* [DOCUMENT SEGMENT]:
*****
It's at once noticeable that of the 32 stories listed only 6 have been published since 1970, and none since 1983. This in part reflects my own lack of reading within SF in the last ten years; from regularly buying and reading ANALOG, AMAZING, FANTASTIC, FANTASY & SCIENCE FICTION and other lesser magazines, as well as the original anthologies like NEW WRITINGS, ORBIT, NOVA, I have declined to listlessly leafing through Catherine's lifetime subscription copies of INTERZONE, a magazine I doubt either of us would actively seek out otherwise. I even, to my great surprise, allowed acquisition of F&SF to slip after Kristine Kathryn Rusch took hold and reduced it even more towards the writers-school common denominator that had been its gradual slippery slope of fate in the years of ELF's declining interest. (Oh for the days of Boucher/McComas, Mills, Avram Davidson every issue a fresh joy, an explosion of wonder - I have a complete set to 1994, and re-read them often with real pleasure and discover wonders still). Perhaps people in thirty years time will consider INTERZONE thus?  That's  a definite maybe. Equally unlikely is that INTERZONE could assemble an annual BEST OF  ...  equivalent to the extraordinary BEST OF F&SF 9, in which no less than four of the stories above were reprinted, and from which contains several other equally good propositions for this list. And the 1964 Panther edition had a  great  cover too!
*****
* [RECORDED DATA]:
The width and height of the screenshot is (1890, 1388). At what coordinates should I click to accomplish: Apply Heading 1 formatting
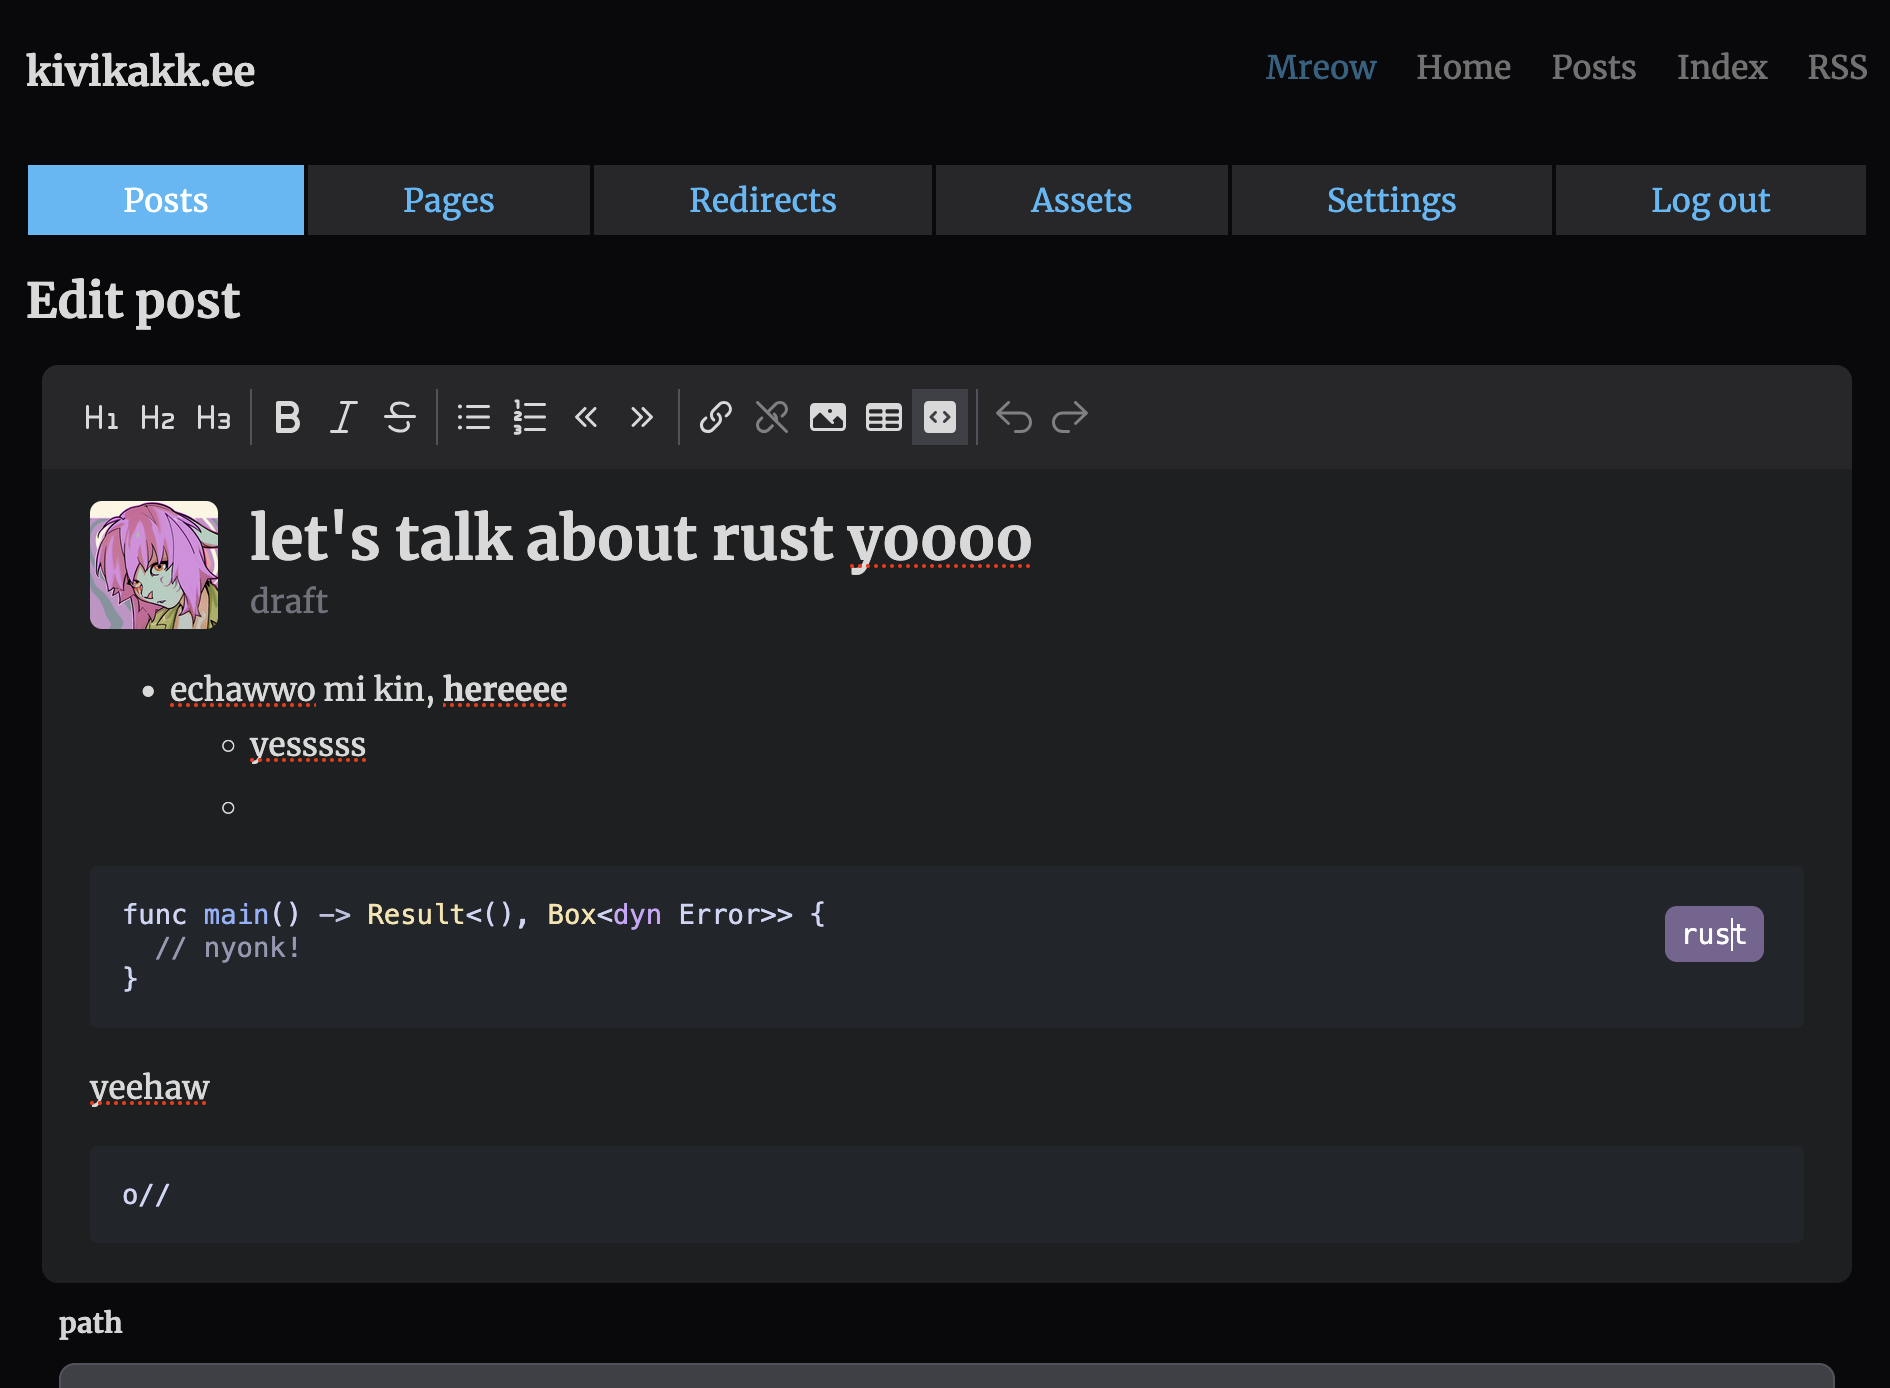coord(101,417)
*****
* [CHALLENGE]: Copy the passage about science fiction magazines above word for word, from beginning to end. The material comes from a different source than the text.

* [REPLY TO THE EXERCISE]:
It's at once noticeable that of the 32 stories listed only 6 have been published since 1970, and none since 1983. This in part reflects my own lack of reading within SF in the last ten years; from regularly buying and reading ANALOG, AMAZING, FANTASTIC, FANTASY & SCIENCE FICTION and other lesser magazines, as well as the original anthologies like NEW WRITINGS, ORBIT, NOVA, I have declined to listlessly leafing through Catherine's lifetime subscription copies of INTERZONE, a magazine I doubt either of us would actively seek out otherwise. I even, to my great surprise, allowed acquisition of F&SF to slip after Kristine Kathryn Rusch took hold and reduced it even more towards the writers-school common denominator that had been its gradual slippery slope of fate in the years of ELF's declining interest. (Oh for the days of Boucher/McComas, Mills, Avram Davidson every issue a fresh joy, an explosion of wonder - I have a complete set to 1994, and re-read them often with real pleasure and discover wonders still). Perhaps people in thirty years time will consider INTERZONE thus?  That's  a definite maybe. Equally unlikely is that INTERZONE could assemble an annual BEST OF  ...  equivalent to the extraordinary BEST OF F&SF 9, in which no less than four of the stories above were reprinted, and from which contains several other equally good propositions for this list. And the 1964 Panther edition had a  great  cover too!